→ **What the exercise asks**
Format every line of the records below as a JSON list of strings, one string per line, leaving out blank lines.

→ **Entries supplied**
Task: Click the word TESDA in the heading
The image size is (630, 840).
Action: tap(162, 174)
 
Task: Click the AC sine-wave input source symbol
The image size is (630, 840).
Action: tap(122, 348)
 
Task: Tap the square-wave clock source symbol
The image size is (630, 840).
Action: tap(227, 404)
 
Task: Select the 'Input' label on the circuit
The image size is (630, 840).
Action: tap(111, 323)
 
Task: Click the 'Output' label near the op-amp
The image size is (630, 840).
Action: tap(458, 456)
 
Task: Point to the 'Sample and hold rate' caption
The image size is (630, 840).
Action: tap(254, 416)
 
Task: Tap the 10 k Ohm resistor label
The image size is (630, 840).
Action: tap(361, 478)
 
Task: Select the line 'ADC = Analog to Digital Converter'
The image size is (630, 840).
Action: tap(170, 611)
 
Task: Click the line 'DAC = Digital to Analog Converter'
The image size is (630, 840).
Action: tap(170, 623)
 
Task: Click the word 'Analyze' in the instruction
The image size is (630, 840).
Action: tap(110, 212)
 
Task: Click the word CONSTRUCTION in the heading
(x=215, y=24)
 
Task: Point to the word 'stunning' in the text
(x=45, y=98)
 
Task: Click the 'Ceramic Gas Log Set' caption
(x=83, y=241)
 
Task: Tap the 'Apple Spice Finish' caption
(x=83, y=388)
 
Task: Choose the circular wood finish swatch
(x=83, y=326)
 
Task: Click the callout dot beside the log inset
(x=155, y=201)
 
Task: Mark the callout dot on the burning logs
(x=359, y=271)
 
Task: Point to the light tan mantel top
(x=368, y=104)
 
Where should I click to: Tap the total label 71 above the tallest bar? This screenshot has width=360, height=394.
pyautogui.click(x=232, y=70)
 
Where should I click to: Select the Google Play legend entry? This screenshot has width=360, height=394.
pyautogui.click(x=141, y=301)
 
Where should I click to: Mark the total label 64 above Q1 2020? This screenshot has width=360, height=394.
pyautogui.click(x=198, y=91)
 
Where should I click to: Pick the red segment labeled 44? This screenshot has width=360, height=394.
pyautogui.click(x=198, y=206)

→ **Complete output**
[
  "Task: Click the word TESDA in the heading",
  "The image size is (630, 840).",
  "Action: tap(162, 174)",
  "Task: Click the AC sine-wave input source symbol",
  "The image size is (630, 840).",
  "Action: tap(122, 348)",
  "Task: Tap the square-wave clock source symbol",
  "The image size is (630, 840).",
  "Action: tap(227, 404)",
  "Task: Select the 'Input' label on the circuit",
  "The image size is (630, 840).",
  "Action: tap(111, 323)",
  "Task: Click the 'Output' label near the op-amp",
  "The image size is (630, 840).",
  "Action: tap(458, 456)",
  "Task: Point to the 'Sample and hold rate' caption",
  "The image size is (630, 840).",
  "Action: tap(254, 416)",
  "Task: Tap the 10 k Ohm resistor label",
  "The image size is (630, 840).",
  "Action: tap(361, 478)",
  "Task: Select the line 'ADC = Analog to Digital Converter'",
  "The image size is (630, 840).",
  "Action: tap(170, 611)",
  "Task: Click the line 'DAC = Digital to Analog Converter'",
  "The image size is (630, 840).",
  "Action: tap(170, 623)",
  "Task: Click the word 'Analyze' in the instruction",
  "The image size is (630, 840).",
  "Action: tap(110, 212)",
  "Task: Click the word CONSTRUCTION in the heading",
  "(x=215, y=24)",
  "Task: Point to the word 'stunning' in the text",
  "(x=45, y=98)",
  "Task: Click the 'Ceramic Gas Log Set' caption",
  "(x=83, y=241)",
  "Task: Tap the 'Apple Spice Finish' caption",
  "(x=83, y=388)",
  "Task: Choose the circular wood finish swatch",
  "(x=83, y=326)",
  "Task: Click the callout dot beside the log inset",
  "(x=155, y=201)",
  "Task: Mark the callout dot on the burning logs",
  "(x=359, y=271)",
  "Task: Point to the light tan mantel top",
  "(x=368, y=104)",
  "Where should I click to: Tap the total label 71 above the tallest bar? This screenshot has width=360, height=394.",
  "pyautogui.click(x=232, y=70)",
  "Where should I click to: Select the Google Play legend entry? This screenshot has width=360, height=394.",
  "pyautogui.click(x=141, y=301)",
  "Where should I click to: Mark the total label 64 above Q1 2020? This screenshot has width=360, height=394.",
  "pyautogui.click(x=198, y=91)",
  "Where should I click to: Pick the red segment labeled 44? This screenshot has width=360, height=394.",
  "pyautogui.click(x=198, y=206)"
]